DJ: I'm going with Moses. He got all his people released. He said if you don't release my people, I'm going to make you release my people. I'm going to bring all these plagues down on you. And he brought some (stuff) down on them. Then, he was the only man to have conversations with God.

RM: Suppose Moses had misplaced the 11th Commandment, how did it read?

DJ: Man. I would say, "Thou shalt not ever forget where thou came from because what's in you is in you." You see, too many people forget what it took to get them where they are, the things that they have been through. And once they get somewhere, once they've made it, they think, "It's my world now." They forget that along the way, somebody helped. You can't ever forget the little things like that.
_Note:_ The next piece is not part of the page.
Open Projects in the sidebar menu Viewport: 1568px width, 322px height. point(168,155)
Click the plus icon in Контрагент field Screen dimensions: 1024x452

RM: If Moses was a black man, how would things have been different?

DJ: First of all, there would have been more commandments. When he started to write the commandments, he would have started to get hot about some things and just started adding on a few extra.

RM: Like?

DJ: Like, "If you owe somebody money, thou shalt pay them back on time." And, "Thou shalt not wear a weave!" There would have been a lot more things added to the list.

RM: Break down the conversation between a black Moses and the Pharaoh.

DJ: Pharaoh, let me holler for a second. Look here, man, you see those people (pointing), those are my peeps, man. You got my peeps back here and this stick I have here, it's got some fire in it. Don't play. With this stick, I'm going to show you one thing. But if you don't act right, I'm going to turn everything loose.